Food & Drink

The Wild Mushroom Steak House closes in Fort Worth

The Wild Mushroom Steakhouse & Lounge’s Fort Worth location. Executive chef/owner Jerrett Joslin says the west-side location is more suited to casual dining than a high-end restaurant.
The Wild Mushroom Steakhouse & Lounge’s Fort Worth location. Executive chef/owner Jerrett Joslin says the west-side location is more suited to casual dining than a high-end restaurant. Star-Telegram archives

The Wild Mushroom Steak House and Lounge has closed in Fort Worth, chef/owner Jerrett Joslin tells our “Eats Beat” columnist, Bud Kennedy.

Joslin, whose restaurant experience stretches back to the still-missed downtown Fort Worth spot Randall’s Gourmet Cheesecakes, tells Kennedy that the Wild Mushroom’s location — in a strip shopping center on Winthrop Avenue, off Camp Bowie Boulevard on the west side — also had something to do with it.

People still want to go to downtown for high-end dining, Joslin told Kennedy, saying that his customers were awesome but that the Winthrop location was more suited to casual dining.

Speaking of cheesecakes, Joslin will start doing them at Vintage Grill & Car Museum, his Weatherford restaurant where he will now put his focus.

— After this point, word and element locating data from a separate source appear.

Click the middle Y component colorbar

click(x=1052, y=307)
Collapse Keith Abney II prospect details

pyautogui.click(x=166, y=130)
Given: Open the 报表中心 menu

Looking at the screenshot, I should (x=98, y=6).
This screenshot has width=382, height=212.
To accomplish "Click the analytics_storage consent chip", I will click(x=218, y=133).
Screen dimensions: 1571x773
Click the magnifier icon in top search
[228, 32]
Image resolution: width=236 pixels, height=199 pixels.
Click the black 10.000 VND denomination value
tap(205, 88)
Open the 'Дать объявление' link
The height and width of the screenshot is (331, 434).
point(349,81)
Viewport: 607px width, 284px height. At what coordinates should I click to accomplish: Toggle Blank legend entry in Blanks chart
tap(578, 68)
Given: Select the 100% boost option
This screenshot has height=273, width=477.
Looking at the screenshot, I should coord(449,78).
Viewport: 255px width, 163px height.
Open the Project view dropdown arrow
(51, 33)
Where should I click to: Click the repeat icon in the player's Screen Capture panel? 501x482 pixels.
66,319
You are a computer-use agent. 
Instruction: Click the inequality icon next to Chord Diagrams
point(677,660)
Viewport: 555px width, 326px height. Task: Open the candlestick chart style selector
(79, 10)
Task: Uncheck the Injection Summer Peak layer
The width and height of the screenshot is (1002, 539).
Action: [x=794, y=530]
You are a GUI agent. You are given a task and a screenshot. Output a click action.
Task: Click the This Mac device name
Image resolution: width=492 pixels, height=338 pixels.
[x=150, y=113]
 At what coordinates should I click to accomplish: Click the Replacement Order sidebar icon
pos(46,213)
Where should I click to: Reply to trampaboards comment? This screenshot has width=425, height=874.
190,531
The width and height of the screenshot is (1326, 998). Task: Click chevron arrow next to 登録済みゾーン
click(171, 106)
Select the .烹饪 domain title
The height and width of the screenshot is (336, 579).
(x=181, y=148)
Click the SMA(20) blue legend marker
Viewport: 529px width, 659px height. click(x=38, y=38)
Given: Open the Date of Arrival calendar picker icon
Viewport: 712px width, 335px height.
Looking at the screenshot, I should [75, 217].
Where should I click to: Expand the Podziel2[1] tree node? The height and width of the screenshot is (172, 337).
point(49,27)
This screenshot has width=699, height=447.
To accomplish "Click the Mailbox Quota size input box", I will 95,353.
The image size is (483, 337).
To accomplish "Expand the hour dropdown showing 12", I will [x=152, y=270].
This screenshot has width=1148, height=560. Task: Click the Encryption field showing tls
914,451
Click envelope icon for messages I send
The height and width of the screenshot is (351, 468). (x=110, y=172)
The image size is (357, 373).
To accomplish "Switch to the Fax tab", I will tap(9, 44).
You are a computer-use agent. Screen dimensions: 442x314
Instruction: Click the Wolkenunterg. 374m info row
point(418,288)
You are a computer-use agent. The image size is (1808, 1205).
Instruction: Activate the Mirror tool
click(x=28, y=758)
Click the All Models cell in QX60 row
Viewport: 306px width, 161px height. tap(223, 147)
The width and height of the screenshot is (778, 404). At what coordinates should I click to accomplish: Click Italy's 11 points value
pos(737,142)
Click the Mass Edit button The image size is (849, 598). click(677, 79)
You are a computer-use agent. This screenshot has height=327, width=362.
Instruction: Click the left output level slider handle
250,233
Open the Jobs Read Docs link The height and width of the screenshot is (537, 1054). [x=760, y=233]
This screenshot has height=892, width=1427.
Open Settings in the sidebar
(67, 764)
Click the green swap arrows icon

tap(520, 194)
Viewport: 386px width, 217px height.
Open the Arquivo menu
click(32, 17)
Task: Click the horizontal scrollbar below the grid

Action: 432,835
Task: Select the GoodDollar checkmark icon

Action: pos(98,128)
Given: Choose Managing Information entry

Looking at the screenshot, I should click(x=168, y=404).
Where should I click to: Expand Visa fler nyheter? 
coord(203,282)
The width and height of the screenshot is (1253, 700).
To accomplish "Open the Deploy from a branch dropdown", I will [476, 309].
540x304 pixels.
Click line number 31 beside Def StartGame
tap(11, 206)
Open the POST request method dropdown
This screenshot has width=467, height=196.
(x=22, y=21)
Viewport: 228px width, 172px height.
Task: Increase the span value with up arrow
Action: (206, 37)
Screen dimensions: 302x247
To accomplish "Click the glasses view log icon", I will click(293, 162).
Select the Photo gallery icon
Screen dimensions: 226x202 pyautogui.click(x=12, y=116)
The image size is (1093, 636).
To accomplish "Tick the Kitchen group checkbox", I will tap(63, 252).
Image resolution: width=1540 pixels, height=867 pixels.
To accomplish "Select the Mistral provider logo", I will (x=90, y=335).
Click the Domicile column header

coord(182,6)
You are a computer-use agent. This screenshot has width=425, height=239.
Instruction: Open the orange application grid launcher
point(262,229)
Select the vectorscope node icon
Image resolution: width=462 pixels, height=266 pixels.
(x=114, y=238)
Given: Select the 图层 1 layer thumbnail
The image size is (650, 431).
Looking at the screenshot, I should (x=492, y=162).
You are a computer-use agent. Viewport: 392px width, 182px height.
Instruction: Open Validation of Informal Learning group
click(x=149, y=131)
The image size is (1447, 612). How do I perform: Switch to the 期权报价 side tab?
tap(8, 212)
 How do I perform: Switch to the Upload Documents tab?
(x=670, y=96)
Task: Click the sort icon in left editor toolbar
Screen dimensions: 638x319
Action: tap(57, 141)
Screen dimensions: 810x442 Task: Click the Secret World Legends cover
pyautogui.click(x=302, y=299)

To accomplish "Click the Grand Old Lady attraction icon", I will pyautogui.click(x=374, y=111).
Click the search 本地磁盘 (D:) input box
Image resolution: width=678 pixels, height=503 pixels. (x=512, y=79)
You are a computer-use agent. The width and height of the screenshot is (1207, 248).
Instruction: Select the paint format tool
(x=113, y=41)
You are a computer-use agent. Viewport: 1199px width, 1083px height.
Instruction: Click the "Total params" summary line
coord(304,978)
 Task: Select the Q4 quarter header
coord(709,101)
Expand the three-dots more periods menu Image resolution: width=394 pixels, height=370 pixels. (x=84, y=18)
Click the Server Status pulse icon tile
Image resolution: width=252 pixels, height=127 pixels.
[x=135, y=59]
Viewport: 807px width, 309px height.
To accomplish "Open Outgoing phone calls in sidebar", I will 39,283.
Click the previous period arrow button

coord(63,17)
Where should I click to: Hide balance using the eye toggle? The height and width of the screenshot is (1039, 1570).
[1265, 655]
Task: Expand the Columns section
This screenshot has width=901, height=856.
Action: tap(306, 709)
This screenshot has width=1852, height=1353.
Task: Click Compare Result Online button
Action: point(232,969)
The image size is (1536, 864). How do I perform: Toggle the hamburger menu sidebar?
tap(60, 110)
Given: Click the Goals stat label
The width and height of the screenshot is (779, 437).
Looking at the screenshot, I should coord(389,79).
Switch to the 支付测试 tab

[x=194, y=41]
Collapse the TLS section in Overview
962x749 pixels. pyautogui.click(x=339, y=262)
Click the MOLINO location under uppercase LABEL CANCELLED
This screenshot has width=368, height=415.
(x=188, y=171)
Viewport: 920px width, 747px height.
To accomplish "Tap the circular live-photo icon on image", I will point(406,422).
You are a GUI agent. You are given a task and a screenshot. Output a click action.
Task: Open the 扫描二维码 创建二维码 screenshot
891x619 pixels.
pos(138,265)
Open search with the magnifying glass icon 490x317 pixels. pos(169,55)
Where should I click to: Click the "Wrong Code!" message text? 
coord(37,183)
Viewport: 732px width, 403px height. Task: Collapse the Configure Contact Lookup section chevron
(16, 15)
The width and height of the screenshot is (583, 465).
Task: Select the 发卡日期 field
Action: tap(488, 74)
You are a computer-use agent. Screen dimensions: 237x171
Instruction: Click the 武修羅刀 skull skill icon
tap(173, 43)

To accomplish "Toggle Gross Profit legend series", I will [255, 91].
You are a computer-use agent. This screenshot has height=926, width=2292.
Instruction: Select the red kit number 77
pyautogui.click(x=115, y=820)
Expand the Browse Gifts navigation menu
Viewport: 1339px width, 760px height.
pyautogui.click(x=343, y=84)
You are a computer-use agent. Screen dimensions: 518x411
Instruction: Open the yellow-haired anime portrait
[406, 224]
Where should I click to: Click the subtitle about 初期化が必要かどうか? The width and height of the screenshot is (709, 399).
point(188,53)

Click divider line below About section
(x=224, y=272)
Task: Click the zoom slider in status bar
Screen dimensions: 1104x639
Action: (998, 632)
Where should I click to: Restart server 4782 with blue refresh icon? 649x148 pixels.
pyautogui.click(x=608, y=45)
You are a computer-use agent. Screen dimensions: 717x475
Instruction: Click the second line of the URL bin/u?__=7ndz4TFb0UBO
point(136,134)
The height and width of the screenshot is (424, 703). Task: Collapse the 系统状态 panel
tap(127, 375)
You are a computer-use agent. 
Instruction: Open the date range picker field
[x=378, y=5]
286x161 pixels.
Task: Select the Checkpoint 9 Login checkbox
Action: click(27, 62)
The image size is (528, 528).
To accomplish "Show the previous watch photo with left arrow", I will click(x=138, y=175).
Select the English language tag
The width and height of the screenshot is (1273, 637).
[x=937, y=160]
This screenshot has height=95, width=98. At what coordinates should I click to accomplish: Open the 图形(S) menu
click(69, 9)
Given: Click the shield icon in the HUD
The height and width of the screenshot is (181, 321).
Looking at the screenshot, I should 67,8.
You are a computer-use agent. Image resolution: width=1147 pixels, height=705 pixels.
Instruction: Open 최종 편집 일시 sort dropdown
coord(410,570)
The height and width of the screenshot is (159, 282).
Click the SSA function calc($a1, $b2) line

Wild Mushroom began its life in Weatherford in 2009. In late 2014, the restaurant moved to the Fort Worth location; Joslin told the Star-Telegram at the time that the majority of Wild Mushroom’s customers had come from Tarrant County, many for a taste of the cheesecake that they remembered from Randall’s.

The Winthrop Avenue location was previously home to Ray’s Prime Steak & Seafood, which lasted from 2010 to late 2013, and before that it was home to a couple of incarnations of Aventino’s Italian Restaurant — which is now in a new incarnation not far away at 5800 Lovell Ave.